Despite a sense that these characters aren’t really interesting, Rønning directs the hell out of his sophomore Disney feature. His camerawork and framing are excellent, the visual effects waver between great and mediocre (some of the digital stuntwork is incredibly wonky), and the way he orchestrates the climactic battle sequence (because there’s always a climactic battle sequence) is a sign of his ability to weave multiple narratives in between others. No doubt he had plenty of studio notes throughout post-production, and I’m almost a hundred percent sure he wasn’t given final cut on the finished product, but where his natural visual eye and craftsmanship shine through is evident: there’s a storyteller at work here, and he makes the best of what is a truly exhausting fairy story work. Mistress Of Evil is a product, that’s a given, but within even those inflexible walls a modicum of artistic intent shines through.

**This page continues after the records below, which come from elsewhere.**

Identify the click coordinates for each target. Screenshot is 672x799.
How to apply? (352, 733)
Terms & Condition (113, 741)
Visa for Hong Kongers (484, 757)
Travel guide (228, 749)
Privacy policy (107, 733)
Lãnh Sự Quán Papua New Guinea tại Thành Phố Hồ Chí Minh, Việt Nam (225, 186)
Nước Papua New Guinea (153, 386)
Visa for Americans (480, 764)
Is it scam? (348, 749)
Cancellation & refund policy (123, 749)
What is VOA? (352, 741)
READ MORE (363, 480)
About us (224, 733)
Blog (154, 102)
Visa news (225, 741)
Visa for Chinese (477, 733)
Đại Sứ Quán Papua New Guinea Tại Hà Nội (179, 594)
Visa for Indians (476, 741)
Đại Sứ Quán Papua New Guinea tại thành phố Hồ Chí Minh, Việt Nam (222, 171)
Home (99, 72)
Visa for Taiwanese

If only the story was as interesting as Maleficent herself; sadly, Mistress Of Evil finds a meandering plot and uneven character arcs (and a complete lack of chemistry between two central characters) undoing a lot of the great work behind the camera. Without the bedrock foundation of the original Sleeping Beauty fable to keep the story on track, and trying to broaden the scope and mythology Maleficent brings with her naturally, Mistress Of Evil is a stumbling fan-fiction effort lacking cohesion or interest. There’s intrigue and some minor entertainment to be found here, and I think the studio was brave to try and take the character in a different direction than we’ve previously seen, but the deficits of this story mire the movie in mediocrity. In summoning Maleficent back to the big-screen, the filmmakers forgot to offer us a truly compelling – or unique – story, and simply regurgitate an admittedly beautiful but empty canvas of magic.